Your goal
Return each entry precisely as it appears below.

Exercise materials

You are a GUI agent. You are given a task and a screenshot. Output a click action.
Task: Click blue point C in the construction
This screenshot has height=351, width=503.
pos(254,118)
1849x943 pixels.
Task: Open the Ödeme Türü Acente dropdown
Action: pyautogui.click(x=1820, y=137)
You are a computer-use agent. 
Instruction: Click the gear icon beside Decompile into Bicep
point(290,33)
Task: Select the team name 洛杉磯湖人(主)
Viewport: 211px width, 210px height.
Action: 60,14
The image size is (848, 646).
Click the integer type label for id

Output of the task
You are a GUI agent. You are given a task and a screenshot. Output a click action.
Task: Click blue point C in the construction
This screenshot has height=351, width=503.
pos(254,118)
1849x943 pixels.
Task: Open the Ödeme Türü Acente dropdown
Action: pyautogui.click(x=1820, y=137)
You are a computer-use agent. 
Instruction: Click the gear icon beside Decompile into Bicep
point(290,33)
Task: Select the team name 洛杉磯湖人(主)
Viewport: 211px width, 210px height.
Action: 60,14
The image size is (848, 646).
Click the integer type label for id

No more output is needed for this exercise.